Between the Caribbean port city of Limon and the Tortuguero National Park is the Pacuare-Matina Forest Reserve. This even more remote area than Tortuguero is also an important nesting site for Leatherback, Green and Hawksbill sea turtles.
“It is like Tortuguero 20 years ago, before it was developed, with the same wetlands and lowland rainforest, lagoons, beaches, and turtles that come to nest,” noted Helberth Chavarria Madrigal, operations manager at Lirio Lodge, located next to the Pacuare-Matina Forest Reserve.
The Costa Rica eco-lodge specializes in nature tours and educational tourism.
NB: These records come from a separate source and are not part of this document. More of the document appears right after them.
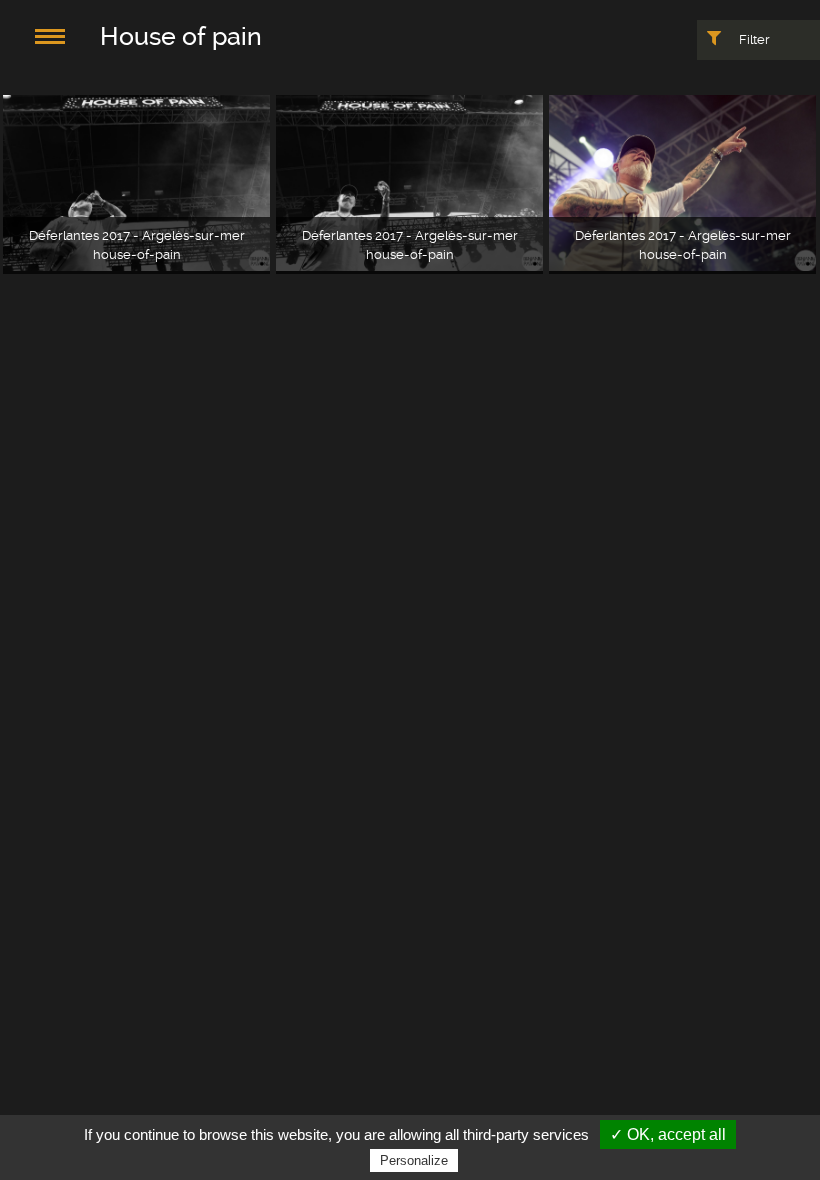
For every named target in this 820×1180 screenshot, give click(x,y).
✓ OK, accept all (668, 1134)
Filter (753, 39)
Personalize (414, 1160)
During turtle nesting season, which begins in March, Lirio Lodge offers turtle tours with their bilingual guides. The tour is at night when turtles typically come up on the beach, using the cover of darkness for protection from predators. The Costa Rica jungle lodge works with the local grassroots Association of the Pacuare Community that protects the turtles.
The advantage of visiting the Pacuare-Matina Forest Reserve over Tortuguero is that turtle nesting season begins a few months earlier. Since the only place to stay is at Lirio Lodge, the area also is far less transited than the 50,000 tourists who come annually to Tortuguero for turtle nesting and hatching season, from June to October.
“At Lirio Lodge, we have far less people going to see the turtles. In Tortuguero, you might have 400 persons or more in one night, from all of the different lodges, out on the beach trying to see turtles. In our area, people on the tour are only people staying at our lodge,” commented Lirio Lodge co-owner Leo Jones.